Em diversas seleções de emprego, alguns empregadores não observam, outros deixam o item bem especificado. Estamos falando da opção sexual. Alguns setores de RH tem a ordem de não contratar pessoas que aparentam (ou demonstram abertamente) ser homossexual. E isso não vale somente para homens. Também vale para transexuais, lésbicas e outros gêneros.


Segundo pesquisa divulgada no ‘O Estado de S. Paulo’ - 54% dos 400 profissionais de RH ouvidos afirmaram existir preconceito nas empresas e 22% deles disseram ter restrições dependendo da área ou da vaga desejada.

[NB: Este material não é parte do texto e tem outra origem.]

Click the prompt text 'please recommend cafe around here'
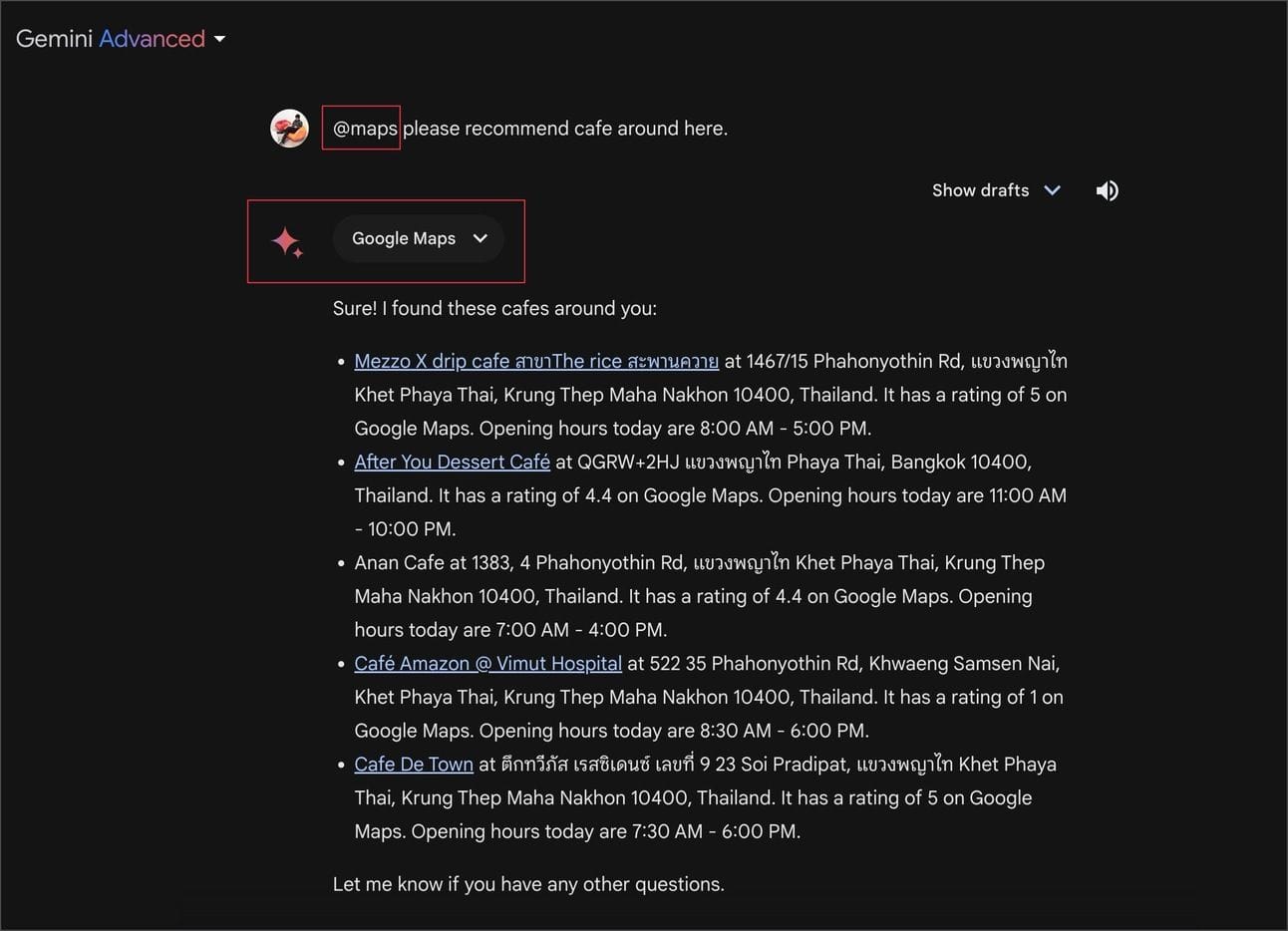This screenshot has height=931, width=1288. pos(565,129)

Para Cleyton Feitosa, que é Assessor de Políticas LGBT na Secretaria Especial da Mulher e de Direitos Humanos da Prefeitura de Caruaru, não é preciso procurar muito para descobrir a ausência de travestis e transexuais nos postos de trabalho.

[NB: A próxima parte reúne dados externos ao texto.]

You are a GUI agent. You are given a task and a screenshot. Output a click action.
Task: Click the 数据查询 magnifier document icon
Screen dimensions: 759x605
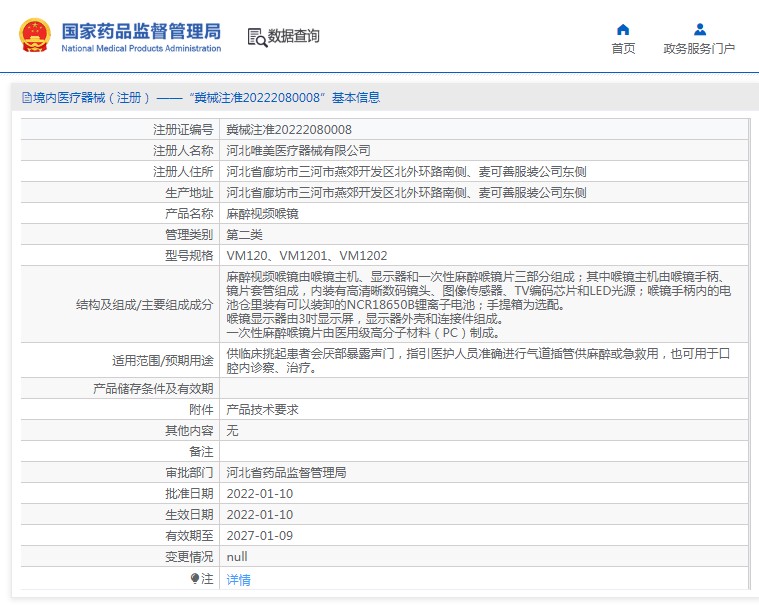257,37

“Não é necessário pesquisas sofisticadas para observar a ausência de travestis e transexuais nos postos de trabalho (por mais simples que sejam tais postos na carreira profissional). Lésbicas mais masculinas e gays mais efeminados também sofrem processos de exclusão na seleção ou entrevista. Nesse sentido, a população LGBT fica mais vulnerável num sistema competitivo que, evidentemente, privilegia padrões mais aceitáveis ou convencionados socialmente”.

Já para a consultora em RH e psicóloga organizacional Kalyne Miranda, essa questão pode variar bastante, dependendo apenas da cultura da empresa e da visão do administrador.

“Independente de opção sexual, o importante é analisar o perfil do candidato, as habilidades e suas aptidões. Se após todo o processo de Recrutamento e Seleção o mesmo atender os requisitos exigidos ele pode sim ser contratado”. Enfatiza Kalyne.

A conduta da empresa, consistente no tratamento discriminatório dispensado ao autor no ambiente de trabalho, além de lhe acarretar humilhações, traz junto o desrespeito à sua dignidade como ser humano. Portanto as empresas não podem optar por esse tipo de discriminação.